Hi, yes, we do stain the pollen at the end of acetolysis using Safranin (red/pinkish colour). Silicone is added to the stained pollen, which is then subsampled to make a slide and sealed with B-72 or acrylic paint. Based on Parrish (2004, see below), you do not have to use phenol in the gel mixture if you refrigerate your gel mixture. However, as Jose Oteros manual and Sílvio José Reis da Silva comments above indicates, for long-term storage of your samples / slides using fushin gel, phenol is used when making the mixture to help preserve the samples. So it would be good to know if you plan to keep your samples long-term or just need the gel to sample pollen from insects, which you then count only (sample is exhausted). If you keep your samples in the fridge (without adding phenol) at 3 deg C, it will reduce microbial growth - but you should monitor your samples. I store wet soil and macrofossil samples (in water only) in the fridge for a few weeks during processing, and they are just fine.

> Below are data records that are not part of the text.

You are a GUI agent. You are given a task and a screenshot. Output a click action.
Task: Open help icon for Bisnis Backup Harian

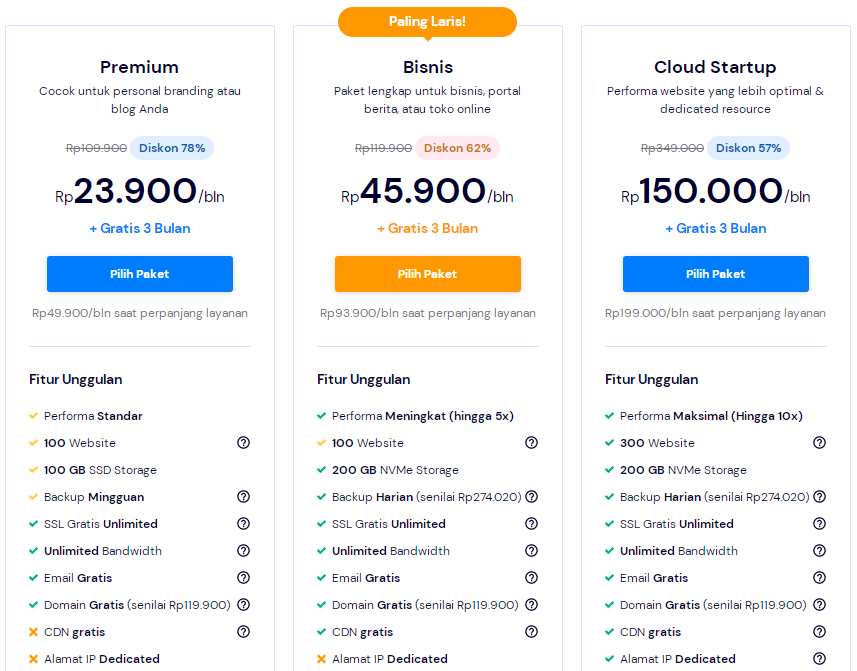click(531, 497)
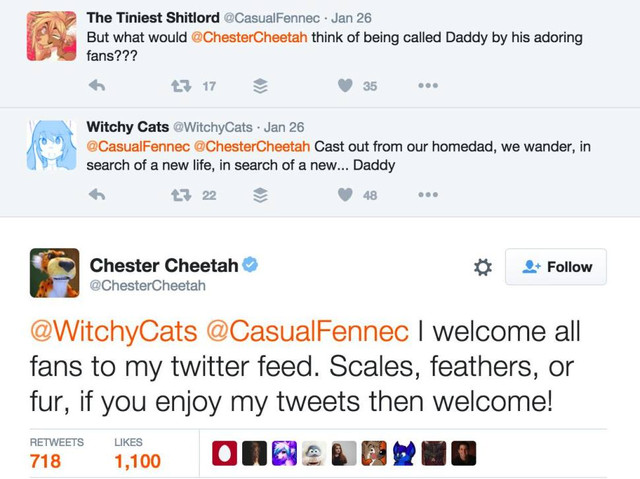Like the Witchy Cats tweet with 48 likes
The image size is (640, 479).
(x=345, y=195)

However, in my experience, even when samples are well-sealed and stored in the fridge they can become susceptible to microbial growth if stored too long, including just a month for some samples. I would suggest you reach out to people using phenol to get further feedback on how long gel preserves in the fridge without pheonl added and determine if you need to keep these long-term. Berry J. Brosi, Ph.D. (Department of Environmental Sciences Emory University brosilab.wordpress.com) uses gel in the field for removing pollen from insects and may be a good person to reach out to.

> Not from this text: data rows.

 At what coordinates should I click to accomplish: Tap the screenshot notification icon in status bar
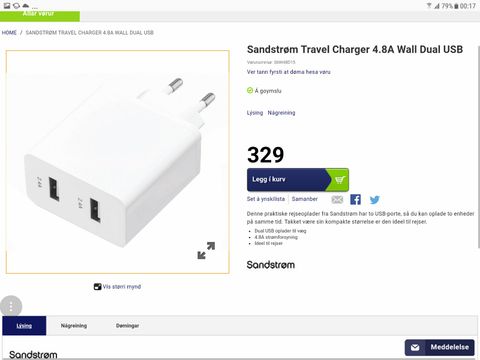point(7,6)
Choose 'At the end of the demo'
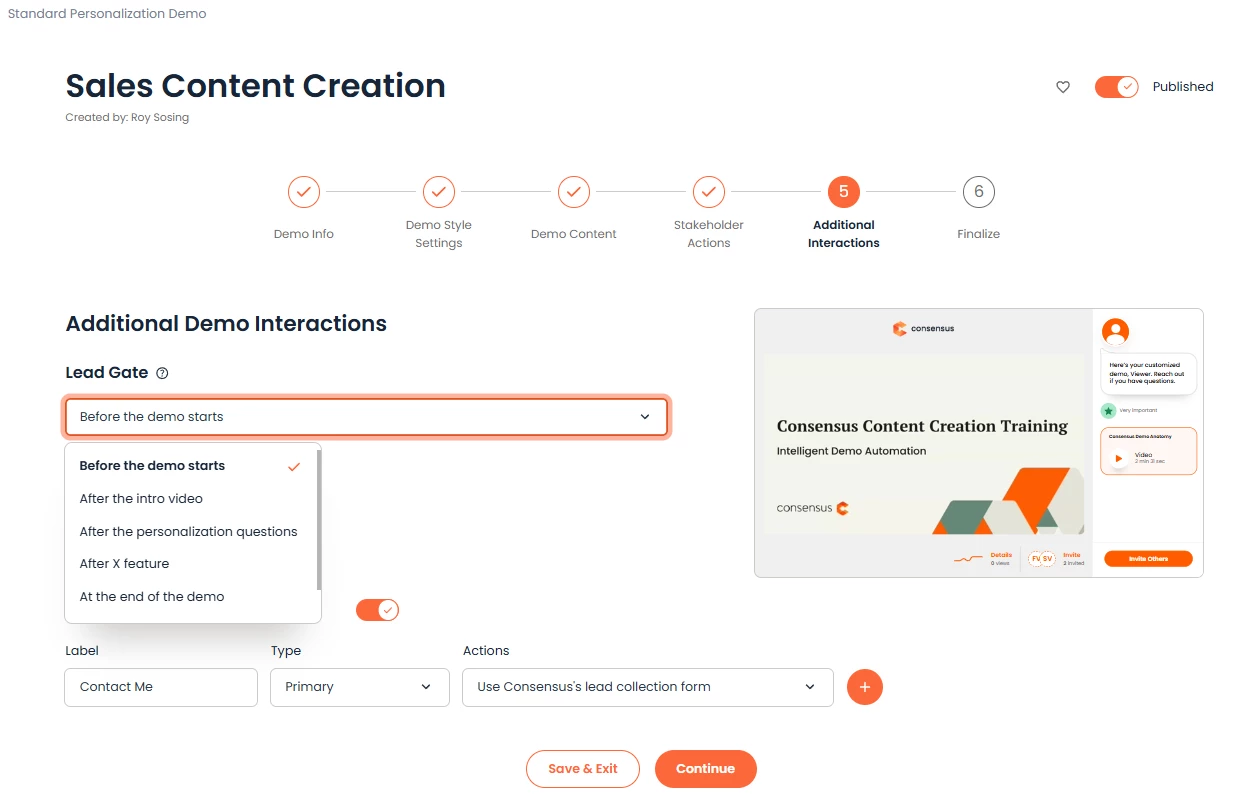The width and height of the screenshot is (1237, 808). point(152,597)
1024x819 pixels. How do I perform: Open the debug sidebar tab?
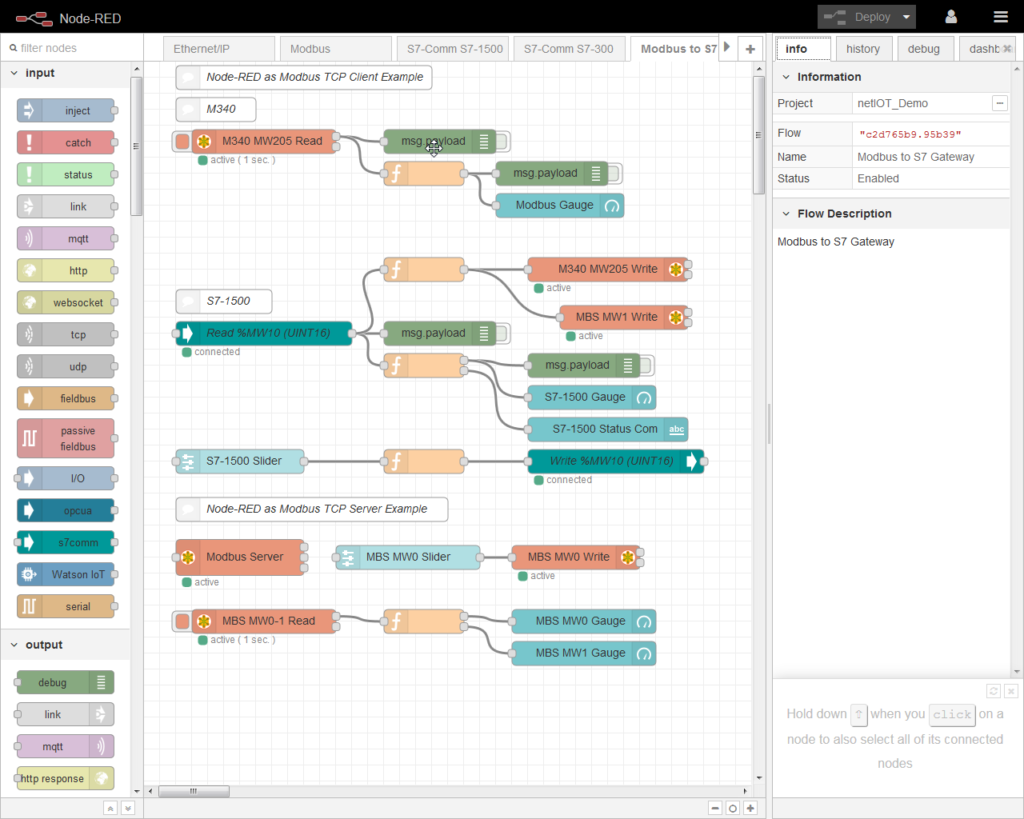(922, 47)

Some other resources which may help in regards to preparing fresh pollen using gel:
1) Gretchen D. Jones POLLEN ANALYSES FOR POLLINATION RESEARCH, UNACETOLYZED POLLEN Journal of Pollination Ecology, 9(13), 2012, pp 96-107
2) Keith S Delaplane, Arnon Dag, Robert G Danka, Breno M Freitas, Lucas A Garibaldi, R Mark Goodwin & Jose I Hormaza (2013) Standard methods for pollination research with Apismellifera, Journal of Apicultural Research, 52:4, 1-28, DOI: 10.3896/IBRA.1.52.4.12
3) Judy Parrish 2004 Teaching Issues and Experiments in Ecology - TIEE Volume 2 (tiee.ecoed.net) EXPERIMENTS Pollination Ecology: Field Studies of Insect Visitation and Pollen Transfer Rates
Thanks for the references and the explanation. I appreciate that. I am hoping to avoid using phenol. I guess I was wondering do you still need phenol with the gel if you seal the slides? I did my part of masters with gel (but didn't make it) and Ive learned since that we did not use phenol. Recently I went back to my old lab and found some petri dishes of the gel...there were no obvious signs of mould but I only viewed it with the naked eye. I assume its no good. For my purposes now, I would like to create a reference collection. One that could theoretically last for a long time...but I also have limited resources right now with COVID and our lab just starting up. Ive read much of the Jones paper but Ill try to get the others.